- [EXTRACTED ENTRIES]:
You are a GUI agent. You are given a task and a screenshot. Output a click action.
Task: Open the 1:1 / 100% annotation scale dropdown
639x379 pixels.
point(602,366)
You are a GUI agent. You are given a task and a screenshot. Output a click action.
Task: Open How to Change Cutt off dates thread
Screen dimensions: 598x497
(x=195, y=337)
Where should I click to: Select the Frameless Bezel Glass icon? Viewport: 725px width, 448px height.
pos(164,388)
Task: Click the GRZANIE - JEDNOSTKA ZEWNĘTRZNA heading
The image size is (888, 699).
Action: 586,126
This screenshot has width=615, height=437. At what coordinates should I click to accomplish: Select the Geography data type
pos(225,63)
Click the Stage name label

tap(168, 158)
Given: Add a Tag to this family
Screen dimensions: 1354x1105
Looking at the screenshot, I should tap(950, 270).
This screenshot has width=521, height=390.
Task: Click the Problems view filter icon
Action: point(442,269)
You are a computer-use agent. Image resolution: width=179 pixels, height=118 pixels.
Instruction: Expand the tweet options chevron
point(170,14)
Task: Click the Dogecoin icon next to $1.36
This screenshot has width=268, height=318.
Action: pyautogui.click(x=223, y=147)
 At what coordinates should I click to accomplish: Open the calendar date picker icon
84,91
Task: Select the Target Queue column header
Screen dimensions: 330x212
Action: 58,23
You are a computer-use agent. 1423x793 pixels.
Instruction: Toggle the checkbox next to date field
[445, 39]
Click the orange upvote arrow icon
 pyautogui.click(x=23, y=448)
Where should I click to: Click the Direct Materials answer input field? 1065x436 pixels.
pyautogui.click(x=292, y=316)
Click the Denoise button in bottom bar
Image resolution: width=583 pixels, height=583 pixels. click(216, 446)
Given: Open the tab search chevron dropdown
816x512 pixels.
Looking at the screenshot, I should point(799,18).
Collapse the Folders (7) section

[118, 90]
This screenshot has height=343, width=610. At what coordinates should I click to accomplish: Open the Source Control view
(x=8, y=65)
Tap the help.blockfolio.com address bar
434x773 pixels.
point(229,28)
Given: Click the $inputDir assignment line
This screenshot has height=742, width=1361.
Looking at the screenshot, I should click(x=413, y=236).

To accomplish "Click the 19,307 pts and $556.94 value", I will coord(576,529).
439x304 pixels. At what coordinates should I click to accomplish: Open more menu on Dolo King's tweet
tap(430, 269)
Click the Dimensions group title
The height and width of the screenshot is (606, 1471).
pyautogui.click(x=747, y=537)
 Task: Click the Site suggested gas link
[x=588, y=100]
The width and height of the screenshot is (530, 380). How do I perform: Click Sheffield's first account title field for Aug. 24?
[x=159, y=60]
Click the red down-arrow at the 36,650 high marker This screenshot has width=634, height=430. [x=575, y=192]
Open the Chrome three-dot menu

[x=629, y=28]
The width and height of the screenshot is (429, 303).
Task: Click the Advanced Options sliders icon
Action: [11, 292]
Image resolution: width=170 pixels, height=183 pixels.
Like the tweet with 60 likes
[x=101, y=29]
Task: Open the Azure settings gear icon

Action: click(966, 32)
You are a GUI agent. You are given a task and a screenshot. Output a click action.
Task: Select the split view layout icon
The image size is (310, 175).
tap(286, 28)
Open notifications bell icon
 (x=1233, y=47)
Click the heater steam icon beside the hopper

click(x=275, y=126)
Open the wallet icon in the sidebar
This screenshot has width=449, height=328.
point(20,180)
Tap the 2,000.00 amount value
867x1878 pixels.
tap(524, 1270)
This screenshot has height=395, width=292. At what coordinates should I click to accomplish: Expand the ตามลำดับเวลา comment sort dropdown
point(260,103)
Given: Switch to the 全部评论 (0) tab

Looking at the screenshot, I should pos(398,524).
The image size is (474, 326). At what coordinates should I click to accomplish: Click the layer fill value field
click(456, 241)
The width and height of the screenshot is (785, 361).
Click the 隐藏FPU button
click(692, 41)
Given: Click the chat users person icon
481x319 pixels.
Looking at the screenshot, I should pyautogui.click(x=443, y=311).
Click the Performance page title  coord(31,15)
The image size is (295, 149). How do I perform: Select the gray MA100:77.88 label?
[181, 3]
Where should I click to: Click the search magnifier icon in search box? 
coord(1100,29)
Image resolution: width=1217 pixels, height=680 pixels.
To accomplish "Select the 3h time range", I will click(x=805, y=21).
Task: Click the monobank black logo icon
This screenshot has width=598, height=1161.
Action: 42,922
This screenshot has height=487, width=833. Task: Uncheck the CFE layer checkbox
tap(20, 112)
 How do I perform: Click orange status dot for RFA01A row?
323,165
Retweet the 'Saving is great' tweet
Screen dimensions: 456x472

- [STATED TASK]:
Rewrite the lines from the one containing "date picker icon" through the one containing "pyautogui.click(x=292, y=316)" as a numbered list, leaving out any blank lines.

- [RESPONSE TO THE TASK]:
1.  At what coordinates should I click to accomplish: Open the calendar date picker icon
2. 84,91
3. Task: Select the Target Queue column header
4. Screen dimensions: 330x212
5. Action: 58,23
6. You are a computer-use agent. 1423x793 pixels.
7. Instruction: Toggle the checkbox next to date field
8. [445, 39]
9. Click the orange upvote arrow icon
10.  pyautogui.click(x=23, y=448)
11. Where should I click to: Click the Direct Materials answer input field? 1065x436 pixels.
12. pyautogui.click(x=292, y=316)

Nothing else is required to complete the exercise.